> [DATASET ENTRIES]

◇ ◇ ◇ ◇ ◇

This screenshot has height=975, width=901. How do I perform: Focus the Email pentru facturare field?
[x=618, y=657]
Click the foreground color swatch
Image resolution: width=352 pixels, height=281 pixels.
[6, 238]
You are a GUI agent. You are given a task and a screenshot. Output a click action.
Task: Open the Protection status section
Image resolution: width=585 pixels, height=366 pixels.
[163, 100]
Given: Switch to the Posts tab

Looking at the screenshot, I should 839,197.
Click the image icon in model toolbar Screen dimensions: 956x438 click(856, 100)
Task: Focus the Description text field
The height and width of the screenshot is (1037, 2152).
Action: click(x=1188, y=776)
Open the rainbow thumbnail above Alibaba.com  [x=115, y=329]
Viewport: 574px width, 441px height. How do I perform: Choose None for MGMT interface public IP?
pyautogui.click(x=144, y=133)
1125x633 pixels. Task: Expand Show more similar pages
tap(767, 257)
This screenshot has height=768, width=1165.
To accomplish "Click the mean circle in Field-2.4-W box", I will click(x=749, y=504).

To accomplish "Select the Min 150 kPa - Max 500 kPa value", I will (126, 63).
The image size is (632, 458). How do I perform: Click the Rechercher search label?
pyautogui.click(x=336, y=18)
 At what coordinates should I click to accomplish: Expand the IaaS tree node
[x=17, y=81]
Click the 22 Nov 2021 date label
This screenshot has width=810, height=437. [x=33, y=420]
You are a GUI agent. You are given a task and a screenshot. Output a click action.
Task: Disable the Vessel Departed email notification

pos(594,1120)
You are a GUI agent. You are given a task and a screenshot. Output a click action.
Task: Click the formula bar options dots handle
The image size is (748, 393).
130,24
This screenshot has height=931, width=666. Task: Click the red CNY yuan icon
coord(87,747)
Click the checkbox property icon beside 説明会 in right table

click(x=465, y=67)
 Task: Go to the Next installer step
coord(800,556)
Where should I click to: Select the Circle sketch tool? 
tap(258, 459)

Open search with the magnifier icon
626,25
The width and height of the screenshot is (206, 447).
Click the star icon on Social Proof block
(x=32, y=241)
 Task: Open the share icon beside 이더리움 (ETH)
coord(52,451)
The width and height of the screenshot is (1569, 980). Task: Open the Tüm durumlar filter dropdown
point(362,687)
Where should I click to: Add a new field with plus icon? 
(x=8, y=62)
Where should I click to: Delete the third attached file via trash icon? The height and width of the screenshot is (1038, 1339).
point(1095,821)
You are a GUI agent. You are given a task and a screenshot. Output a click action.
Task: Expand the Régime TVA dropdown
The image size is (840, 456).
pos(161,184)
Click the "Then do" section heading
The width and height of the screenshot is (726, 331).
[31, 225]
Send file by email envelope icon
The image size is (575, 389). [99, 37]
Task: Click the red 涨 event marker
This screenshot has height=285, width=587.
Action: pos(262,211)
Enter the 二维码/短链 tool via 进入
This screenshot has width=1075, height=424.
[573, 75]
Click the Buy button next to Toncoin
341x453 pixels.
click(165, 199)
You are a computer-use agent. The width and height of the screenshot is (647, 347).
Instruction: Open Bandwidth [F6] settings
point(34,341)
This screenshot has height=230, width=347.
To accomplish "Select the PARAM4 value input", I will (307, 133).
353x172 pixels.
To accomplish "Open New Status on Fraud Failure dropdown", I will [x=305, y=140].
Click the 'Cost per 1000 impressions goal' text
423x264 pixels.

◇ ◇ ◇ ◇ ◇

Please convert the material above into a Markdown table with two columns, No. and Text, giving each line its own numbered row and leaving out blank lines.

| No. | Text |
|---|---|
| 1 | This screenshot has height=975, width=901. How do I perform: Focus the Email pentru facturare field? |
| 2 | [x=618, y=657] |
| 3 | Click the foreground color swatch |
| 4 | Image resolution: width=352 pixels, height=281 pixels. |
| 5 | [6, 238] |
| 6 | You are a GUI agent. You are given a task and a screenshot. Output a click action. |
| 7 | Task: Open the Protection status section |
| 8 | Image resolution: width=585 pixels, height=366 pixels. |
| 9 | [163, 100] |
| 10 | Given: Switch to the Posts tab |
| 11 | Looking at the screenshot, I should 839,197. |
| 12 | Click the image icon in model toolbar Screen dimensions: 956x438 click(856, 100) |
| 13 | Task: Focus the Description text field |
| 14 | The height and width of the screenshot is (1037, 2152). |
| 15 | Action: click(x=1188, y=776) |
| 16 | Open the rainbow thumbnail above Alibaba.com  [x=115, y=329] |
| 17 | Viewport: 574px width, 441px height. How do I perform: Choose None for MGMT interface public IP? |
| 18 | pyautogui.click(x=144, y=133) |
| 19 | 1125x633 pixels. Task: Expand Show more similar pages |
| 20 | tap(767, 257) |
| 21 | This screenshot has height=768, width=1165. |
| 22 | To accomplish "Click the mean circle in Field-2.4-W box", I will click(x=749, y=504). |
| 23 | To accomplish "Select the Min 150 kPa - Max 500 kPa value", I will (126, 63). |
| 24 | The image size is (632, 458). How do I perform: Click the Rechercher search label? |
| 25 | pyautogui.click(x=336, y=18) |
| 26 |  At what coordinates should I click to accomplish: Expand the IaaS tree node |
| 27 | [x=17, y=81] |
| 28 | Click the 22 Nov 2021 date label |
| 29 | This screenshot has width=810, height=437. [x=33, y=420] |
| 30 | You are a GUI agent. You are given a task and a screenshot. Output a click action. |
| 31 | Task: Disable the Vessel Departed email notification |
| 32 | pos(594,1120) |
| 33 | You are a GUI agent. You are given a task and a screenshot. Output a click action. |
| 34 | Task: Click the formula bar options dots handle |
| 35 | The image size is (748, 393). |
| 36 | 130,24 |
| 37 | This screenshot has height=931, width=666. Task: Click the red CNY yuan icon |
| 38 | coord(87,747) |
| 39 | Click the checkbox property icon beside 説明会 in right table |
| 40 | click(x=465, y=67) |
| 41 |  Task: Go to the Next installer step |
| 42 | coord(800,556) |
| 43 | Where should I click to: Select the Circle sketch tool?  |
| 44 | tap(258, 459) |
| 45 | Open search with the magnifier icon |
| 46 | 626,25 |
| 47 | The width and height of the screenshot is (206, 447). |
| 48 | Click the star icon on Social Proof block |
| 49 | (x=32, y=241) |
| 50 |  Task: Open the share icon beside 이더리움 (ETH) |
| 51 | coord(52,451) |
| 52 | The width and height of the screenshot is (1569, 980). Task: Open the Tüm durumlar filter dropdown |
| 53 | point(362,687) |
| 54 | Where should I click to: Add a new field with plus icon?  |
| 55 | (x=8, y=62) |
| 56 | Where should I click to: Delete the third attached file via trash icon? The height and width of the screenshot is (1038, 1339). |
| 57 | point(1095,821) |
| 58 | You are a GUI agent. You are given a task and a screenshot. Output a click action. |
| 59 | Task: Expand the Régime TVA dropdown |
| 60 | The image size is (840, 456). |
| 61 | pos(161,184) |
| 62 | Click the "Then do" section heading |
| 63 | The width and height of the screenshot is (726, 331). |
| 64 | [31, 225] |
| 65 | Send file by email envelope icon |
| 66 | The image size is (575, 389). [99, 37] |
| 67 | Task: Click the red 涨 event marker |
| 68 | This screenshot has height=285, width=587. |
| 69 | Action: pos(262,211) |
| 70 | Enter the 二维码/短链 tool via 进入 |
| 71 | This screenshot has width=1075, height=424. |
| 72 | [573, 75] |
| 73 | Click the Buy button next to Toncoin |
| 74 | 341x453 pixels. |
| 75 | click(165, 199) |
| 76 | You are a computer-use agent. The width and height of the screenshot is (647, 347). |
| 77 | Instruction: Open Bandwidth [F6] settings |
| 78 | point(34,341) |
| 79 | This screenshot has height=230, width=347. |
| 80 | To accomplish "Select the PARAM4 value input", I will (307, 133). |
| 81 | 353x172 pixels. |
| 82 | To accomplish "Open New Status on Fraud Failure dropdown", I will [x=305, y=140]. |
| 83 | Click the 'Cost per 1000 impressions goal' text |
| 84 | 423x264 pixels. |